> _REQUEST_
Write out the lines of data below verbatim, starting at the line containing "798x558 pixels." and ending at the line containing "(x=18, y=140)".

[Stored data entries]

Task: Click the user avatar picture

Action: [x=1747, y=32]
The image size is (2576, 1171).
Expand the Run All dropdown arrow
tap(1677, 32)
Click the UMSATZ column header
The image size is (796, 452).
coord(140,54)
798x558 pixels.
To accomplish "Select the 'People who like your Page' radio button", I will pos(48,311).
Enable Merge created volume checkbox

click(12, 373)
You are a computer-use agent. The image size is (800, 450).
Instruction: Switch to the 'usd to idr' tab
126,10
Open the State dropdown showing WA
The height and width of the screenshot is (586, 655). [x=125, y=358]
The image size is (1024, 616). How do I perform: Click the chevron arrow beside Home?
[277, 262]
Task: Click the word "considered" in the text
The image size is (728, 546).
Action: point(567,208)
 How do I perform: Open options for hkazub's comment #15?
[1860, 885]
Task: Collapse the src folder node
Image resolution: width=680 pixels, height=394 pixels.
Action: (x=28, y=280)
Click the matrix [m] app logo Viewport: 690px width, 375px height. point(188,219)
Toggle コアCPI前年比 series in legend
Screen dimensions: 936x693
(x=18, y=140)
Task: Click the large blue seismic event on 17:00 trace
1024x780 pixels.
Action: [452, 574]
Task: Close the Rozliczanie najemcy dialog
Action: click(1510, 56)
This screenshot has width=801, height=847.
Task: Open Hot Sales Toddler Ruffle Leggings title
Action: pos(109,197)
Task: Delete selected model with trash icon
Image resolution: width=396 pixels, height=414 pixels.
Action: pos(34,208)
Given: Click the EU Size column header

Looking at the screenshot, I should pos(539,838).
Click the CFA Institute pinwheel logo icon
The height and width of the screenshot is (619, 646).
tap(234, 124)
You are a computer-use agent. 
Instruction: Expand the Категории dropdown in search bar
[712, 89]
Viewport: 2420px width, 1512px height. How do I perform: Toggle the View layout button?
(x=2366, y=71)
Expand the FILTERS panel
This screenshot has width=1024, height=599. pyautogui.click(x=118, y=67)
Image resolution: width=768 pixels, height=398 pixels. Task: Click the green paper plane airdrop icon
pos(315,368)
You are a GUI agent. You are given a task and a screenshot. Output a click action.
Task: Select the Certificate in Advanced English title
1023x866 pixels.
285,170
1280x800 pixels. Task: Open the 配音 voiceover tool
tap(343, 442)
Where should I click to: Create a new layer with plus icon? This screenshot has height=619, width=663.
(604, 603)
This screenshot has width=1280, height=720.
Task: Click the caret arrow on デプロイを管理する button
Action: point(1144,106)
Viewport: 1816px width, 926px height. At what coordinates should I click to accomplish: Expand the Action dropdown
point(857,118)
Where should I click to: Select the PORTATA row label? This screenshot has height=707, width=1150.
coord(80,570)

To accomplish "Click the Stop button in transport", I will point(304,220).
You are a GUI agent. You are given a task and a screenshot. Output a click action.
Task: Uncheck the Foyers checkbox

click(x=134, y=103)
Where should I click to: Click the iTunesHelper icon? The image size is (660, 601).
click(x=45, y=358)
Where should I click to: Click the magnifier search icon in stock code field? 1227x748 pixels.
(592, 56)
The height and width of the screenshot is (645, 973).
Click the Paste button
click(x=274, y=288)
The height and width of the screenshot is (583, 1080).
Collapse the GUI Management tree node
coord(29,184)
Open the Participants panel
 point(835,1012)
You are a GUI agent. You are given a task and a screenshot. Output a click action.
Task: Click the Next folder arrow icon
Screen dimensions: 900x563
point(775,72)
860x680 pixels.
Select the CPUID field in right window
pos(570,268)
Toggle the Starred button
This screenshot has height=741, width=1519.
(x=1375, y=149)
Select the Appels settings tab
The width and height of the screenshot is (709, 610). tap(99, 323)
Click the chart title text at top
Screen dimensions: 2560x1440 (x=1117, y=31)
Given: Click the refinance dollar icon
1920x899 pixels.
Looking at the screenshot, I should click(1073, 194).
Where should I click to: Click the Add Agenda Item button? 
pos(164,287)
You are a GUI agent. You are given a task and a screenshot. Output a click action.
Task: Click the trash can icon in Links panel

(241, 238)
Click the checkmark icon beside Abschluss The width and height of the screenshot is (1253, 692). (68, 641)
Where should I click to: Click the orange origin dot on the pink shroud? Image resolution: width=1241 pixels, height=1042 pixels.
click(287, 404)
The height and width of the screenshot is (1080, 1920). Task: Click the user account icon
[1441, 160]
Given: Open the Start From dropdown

> _EXERCISE RESPONSE_
798x558 pixels.
To accomplish "Select the 'People who like your Page' radio button", I will pos(48,311).
Enable Merge created volume checkbox

click(12, 373)
You are a computer-use agent. The image size is (800, 450).
Instruction: Switch to the 'usd to idr' tab
126,10
Open the State dropdown showing WA
The height and width of the screenshot is (586, 655). [x=125, y=358]
The image size is (1024, 616). How do I perform: Click the chevron arrow beside Home?
[277, 262]
Task: Click the word "considered" in the text
The image size is (728, 546).
Action: point(567,208)
 How do I perform: Open options for hkazub's comment #15?
[1860, 885]
Task: Collapse the src folder node
Image resolution: width=680 pixels, height=394 pixels.
Action: (x=28, y=280)
Click the matrix [m] app logo Viewport: 690px width, 375px height. point(188,219)
Toggle コアCPI前年比 series in legend
Screen dimensions: 936x693
(x=18, y=140)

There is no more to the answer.